Flash Point: A Firefighter's Journey Through PTSD by Christy Warren My rating: 5 of 5 stars
“Healing Self, Others, the World,” Knox Book Beat, The Berkeley Times, 24 August, 2023Christy Warren’s Flash Point: A Firefighter's Journey Through PTSD (2023) from Berkeley’s She Writes Press carries the same simplicity, gripping readability, active description and emotional urgency as does Khan-Cullors’ and bandele’s Terrorist, but in a somewhat different venue.

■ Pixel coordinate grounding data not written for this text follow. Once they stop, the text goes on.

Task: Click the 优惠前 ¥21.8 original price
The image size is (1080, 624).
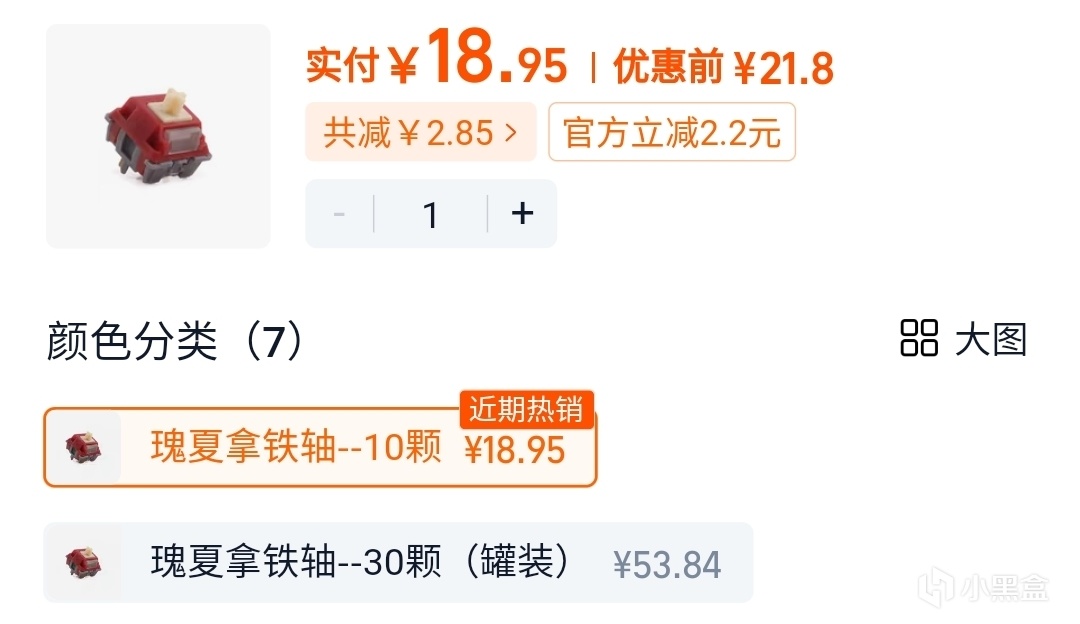Action: pos(723,68)
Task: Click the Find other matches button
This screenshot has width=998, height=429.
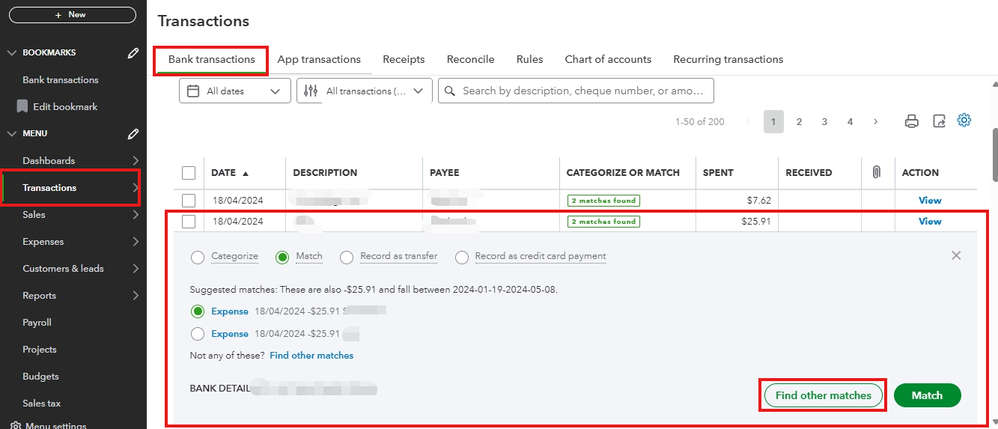Action: pos(823,395)
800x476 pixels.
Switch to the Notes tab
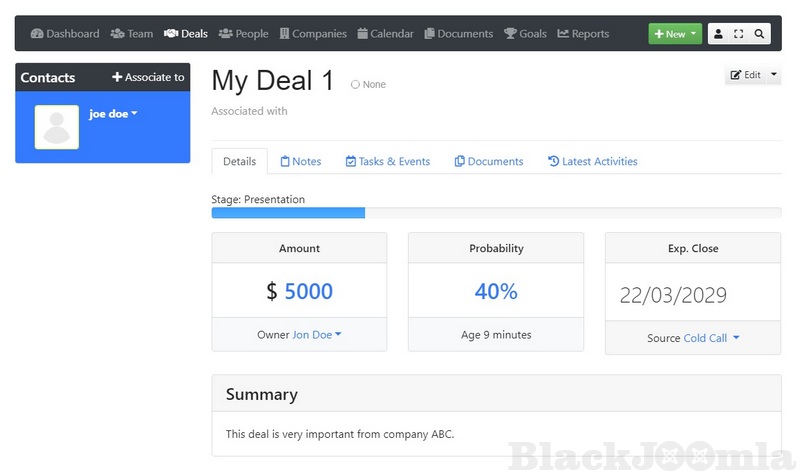point(301,161)
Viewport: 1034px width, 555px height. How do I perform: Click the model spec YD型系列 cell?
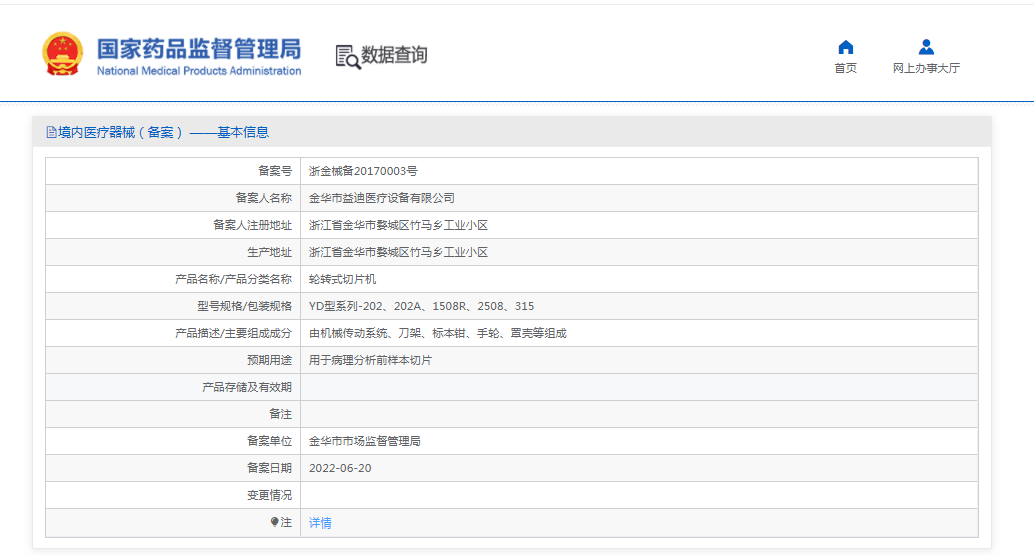tap(421, 306)
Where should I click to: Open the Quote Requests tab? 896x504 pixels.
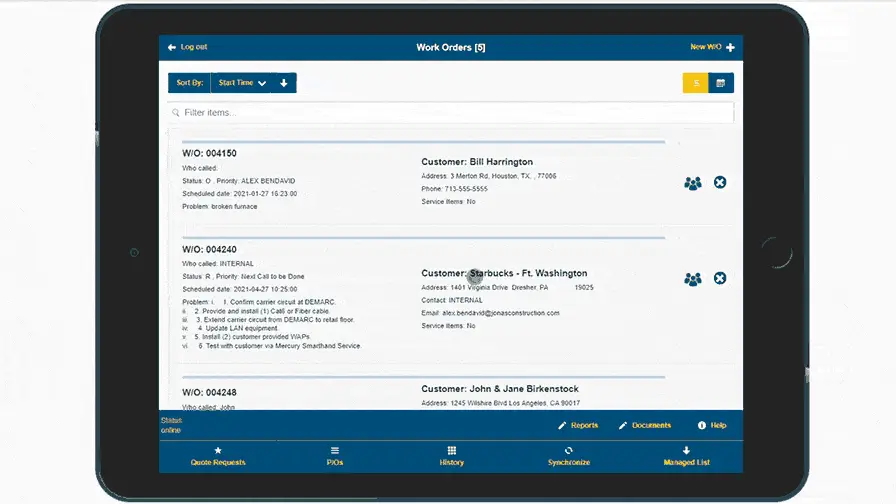(218, 456)
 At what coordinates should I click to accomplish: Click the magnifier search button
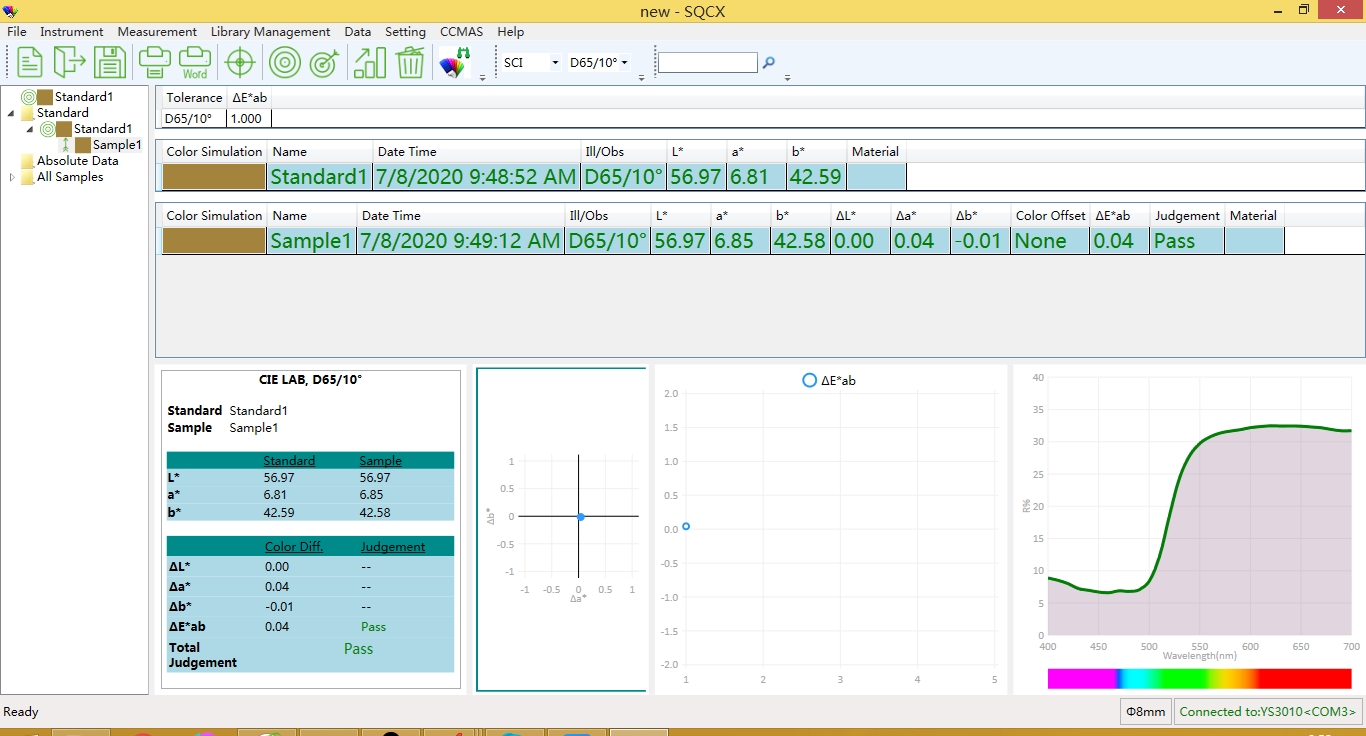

Warren had a “chaotic” youth, familiar with “child neglect and parental anger” who earned praise, respect and a captainship as a Berkeley first responder and “loved the job;” but eventually slid into perfectionism, hyper-vigilance and uncontrollable anger that barely covered her relentless self-blame, despair at “never being good enough,” exhaustion, increased alcohol consumption and nightmare flashbacks in which she “became completely overwhelmed.”
I recognized her “magical thinking” family position immediately, as well as her constant internal “images” of her assumed “failures” where “I was supposed to fix and save everyone whose life intersected with mine,” “never-show-weakness” stoicism, self-punishing agony of “this shouldn’t be happening to me” and “Whatever I did, I was always letting someone down… I based my self-worth on making everyone happy.”
Luckily, my extremely visceral reaction to the “wound cleaning” video in our nursing assistant class “weeded me out” from being a first responder. Other choices I’d made about my strength, heroism in matters of childbirth, health and parenting and shame and fear about “weakness” in the face of huge odds had not always been so clear-cut!
The difficulty of seeking help, accepting her subsequent PTSD diagnosis, leave of absence, support, therapeutic, group, legal and peer counseling sounded like it took years from the perpetually resistant interior monologue in Warren’s head, but actually was less than that. “My heart wanted to get better, but my head did not believe I deserved to.”
Mental panic, “ruminating” and “I can’t do this” eventually waffled back and forth with “Stop minimizing everything you’ve been through,” “Give yourself the very same grace you give others,” “letting go” here and there and accepting “I was the one who had to find hope… No one else could save me. I had to save myself.”
Role models of her fellow first responders’ shared stories of visceral horror, guilt, shame, struggle and survival alongside how they and folks like Anthony Ray Hinton, 30 years on death row finally exonerated “survived…by monitoring the dialogue in his head” encouraged her to keep going, “do something,” “Behave your way out. Take action.”
“PTSD leaves a path of destruction,” she admits, but she was “lucky,” active, healthy and well-positioned enough to RECOGNIZE she had a problem, REACH OUT and do pretty well at ADDRESSING it.
At least I and quite a few other people not only think she did VERY well, but maybe spectacularly in a humanity and support groups where almost “Everyone… had a craptacular childhood. I had been protecting this great secret of how I was raised, when so many others held onto this same secret that grew into a garden of shame.”
One wise person I came in contact with in this past decade of self-analysis called self-help, trauma healing and therapy “figuring out and finding ‘where the corpses are buried’ personally and ancestrally; inspecting, holding and re-interring them with more understanding, depth, respect, caring and dignity.”
In that and for Warren, “I am not alone in this” was a recurring revelation and gift. Gratitude, kindness and compassion became her watchwords – for others AND herself. “I was going to catch myself when I didn’t want to ask for help. I was going to stop myself when I lacked self-compassion.”
She did not go back to her job, but wrote this WONDERFUL memoir pertinent to and accessible by pretty much EVERYONE.
Next book on our list: The Myth of Normal, by Gabor Maté?